===== DATA FOR THE TASK

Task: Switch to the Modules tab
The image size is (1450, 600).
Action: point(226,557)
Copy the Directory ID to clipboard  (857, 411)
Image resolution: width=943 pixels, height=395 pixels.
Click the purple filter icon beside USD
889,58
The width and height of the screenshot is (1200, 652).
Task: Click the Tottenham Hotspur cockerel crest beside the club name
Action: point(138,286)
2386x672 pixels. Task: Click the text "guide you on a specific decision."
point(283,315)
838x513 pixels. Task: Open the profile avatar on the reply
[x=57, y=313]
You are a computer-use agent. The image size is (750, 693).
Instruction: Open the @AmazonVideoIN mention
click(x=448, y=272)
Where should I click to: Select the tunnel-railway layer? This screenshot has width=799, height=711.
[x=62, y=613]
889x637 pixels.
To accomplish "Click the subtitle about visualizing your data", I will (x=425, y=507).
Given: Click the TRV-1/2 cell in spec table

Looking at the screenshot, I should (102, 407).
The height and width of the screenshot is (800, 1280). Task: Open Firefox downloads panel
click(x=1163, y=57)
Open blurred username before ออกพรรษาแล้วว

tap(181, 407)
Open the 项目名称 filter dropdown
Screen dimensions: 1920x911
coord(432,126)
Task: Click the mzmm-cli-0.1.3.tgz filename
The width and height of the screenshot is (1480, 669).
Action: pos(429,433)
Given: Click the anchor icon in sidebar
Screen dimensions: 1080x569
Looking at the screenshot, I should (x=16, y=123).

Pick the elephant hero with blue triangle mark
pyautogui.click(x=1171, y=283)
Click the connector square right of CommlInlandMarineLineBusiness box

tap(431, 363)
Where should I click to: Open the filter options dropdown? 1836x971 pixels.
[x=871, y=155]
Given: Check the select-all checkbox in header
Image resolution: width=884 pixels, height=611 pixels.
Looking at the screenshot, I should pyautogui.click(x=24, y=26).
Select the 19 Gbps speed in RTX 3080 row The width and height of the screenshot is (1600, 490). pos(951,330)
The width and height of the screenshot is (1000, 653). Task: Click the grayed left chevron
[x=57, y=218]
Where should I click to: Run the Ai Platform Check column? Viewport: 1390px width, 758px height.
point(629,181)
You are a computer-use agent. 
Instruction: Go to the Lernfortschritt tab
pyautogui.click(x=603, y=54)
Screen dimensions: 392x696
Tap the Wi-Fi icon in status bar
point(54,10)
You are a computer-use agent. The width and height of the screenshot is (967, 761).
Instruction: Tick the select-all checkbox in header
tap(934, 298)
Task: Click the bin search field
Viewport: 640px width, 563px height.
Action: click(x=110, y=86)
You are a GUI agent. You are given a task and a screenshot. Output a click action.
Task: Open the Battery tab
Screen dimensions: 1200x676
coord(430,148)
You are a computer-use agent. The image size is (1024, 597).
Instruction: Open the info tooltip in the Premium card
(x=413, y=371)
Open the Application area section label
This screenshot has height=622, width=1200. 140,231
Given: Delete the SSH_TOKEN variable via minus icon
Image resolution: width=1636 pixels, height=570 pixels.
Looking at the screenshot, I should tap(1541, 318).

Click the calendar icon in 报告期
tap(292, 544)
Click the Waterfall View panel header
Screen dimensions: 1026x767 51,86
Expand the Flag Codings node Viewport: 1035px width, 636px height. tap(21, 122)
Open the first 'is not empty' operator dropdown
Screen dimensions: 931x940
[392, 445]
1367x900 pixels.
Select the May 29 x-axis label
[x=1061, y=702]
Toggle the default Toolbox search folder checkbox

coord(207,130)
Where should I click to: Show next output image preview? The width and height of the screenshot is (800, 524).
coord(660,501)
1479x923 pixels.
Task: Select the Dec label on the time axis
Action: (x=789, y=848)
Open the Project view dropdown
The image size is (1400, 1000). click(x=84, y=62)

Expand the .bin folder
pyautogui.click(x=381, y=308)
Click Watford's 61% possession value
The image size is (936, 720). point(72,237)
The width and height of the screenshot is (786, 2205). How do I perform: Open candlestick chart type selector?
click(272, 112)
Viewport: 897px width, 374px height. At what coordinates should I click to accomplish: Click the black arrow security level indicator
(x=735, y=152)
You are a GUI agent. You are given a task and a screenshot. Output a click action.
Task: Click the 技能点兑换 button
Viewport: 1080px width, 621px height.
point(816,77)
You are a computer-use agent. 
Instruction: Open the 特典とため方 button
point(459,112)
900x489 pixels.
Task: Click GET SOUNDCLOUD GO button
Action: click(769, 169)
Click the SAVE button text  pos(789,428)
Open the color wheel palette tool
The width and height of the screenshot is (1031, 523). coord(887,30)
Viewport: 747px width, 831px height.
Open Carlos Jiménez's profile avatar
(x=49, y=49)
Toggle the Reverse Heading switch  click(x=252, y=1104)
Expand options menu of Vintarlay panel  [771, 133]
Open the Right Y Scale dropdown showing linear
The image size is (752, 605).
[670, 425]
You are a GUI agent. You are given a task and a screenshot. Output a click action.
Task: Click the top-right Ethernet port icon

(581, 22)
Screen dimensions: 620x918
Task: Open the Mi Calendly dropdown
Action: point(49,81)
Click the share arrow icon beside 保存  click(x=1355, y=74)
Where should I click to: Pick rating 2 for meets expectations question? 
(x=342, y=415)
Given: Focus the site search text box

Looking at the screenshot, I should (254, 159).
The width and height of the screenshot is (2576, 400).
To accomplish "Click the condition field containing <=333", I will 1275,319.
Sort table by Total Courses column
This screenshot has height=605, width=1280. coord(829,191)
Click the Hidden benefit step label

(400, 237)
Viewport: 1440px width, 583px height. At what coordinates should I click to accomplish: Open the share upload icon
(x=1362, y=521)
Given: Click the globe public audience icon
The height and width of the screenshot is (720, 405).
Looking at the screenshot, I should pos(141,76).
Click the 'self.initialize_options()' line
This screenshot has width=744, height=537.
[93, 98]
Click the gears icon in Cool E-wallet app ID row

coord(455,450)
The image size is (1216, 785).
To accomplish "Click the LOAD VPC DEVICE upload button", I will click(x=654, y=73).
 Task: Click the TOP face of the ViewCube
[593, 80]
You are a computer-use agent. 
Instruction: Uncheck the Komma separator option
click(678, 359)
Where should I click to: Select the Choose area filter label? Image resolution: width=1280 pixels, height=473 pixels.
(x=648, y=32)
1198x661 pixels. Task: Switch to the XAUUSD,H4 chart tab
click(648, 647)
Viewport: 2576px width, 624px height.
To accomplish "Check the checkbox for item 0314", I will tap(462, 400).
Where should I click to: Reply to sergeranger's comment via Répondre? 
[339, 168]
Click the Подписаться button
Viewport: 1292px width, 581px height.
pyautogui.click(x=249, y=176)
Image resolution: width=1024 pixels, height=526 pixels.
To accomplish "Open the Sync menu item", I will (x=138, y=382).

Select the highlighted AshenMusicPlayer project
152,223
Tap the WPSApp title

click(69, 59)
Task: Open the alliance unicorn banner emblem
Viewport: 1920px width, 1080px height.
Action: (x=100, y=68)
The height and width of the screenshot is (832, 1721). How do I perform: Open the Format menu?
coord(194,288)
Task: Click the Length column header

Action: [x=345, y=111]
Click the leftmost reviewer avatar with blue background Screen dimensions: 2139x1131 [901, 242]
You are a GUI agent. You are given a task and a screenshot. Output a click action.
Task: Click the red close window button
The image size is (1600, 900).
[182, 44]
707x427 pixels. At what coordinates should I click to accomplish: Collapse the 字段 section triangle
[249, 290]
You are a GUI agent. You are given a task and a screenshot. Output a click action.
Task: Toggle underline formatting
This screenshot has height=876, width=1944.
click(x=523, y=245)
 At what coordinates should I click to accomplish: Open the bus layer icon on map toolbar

==========

WHAT YOU NEED TO DO:
In the data above, retype exactly and only the lines between the one holding "Task: Click the 技能点兑换 button" and the one holding "Click the SAVE", inclusive.

RESULT:
Task: Click the 技能点兑换 button
Viewport: 1080px width, 621px height.
point(816,77)
You are a computer-use agent. 
Instruction: Open the 特典とため方 button
point(459,112)
900x489 pixels.
Task: Click GET SOUNDCLOUD GO button
Action: click(769, 169)
Click the SAVE button text  pos(789,428)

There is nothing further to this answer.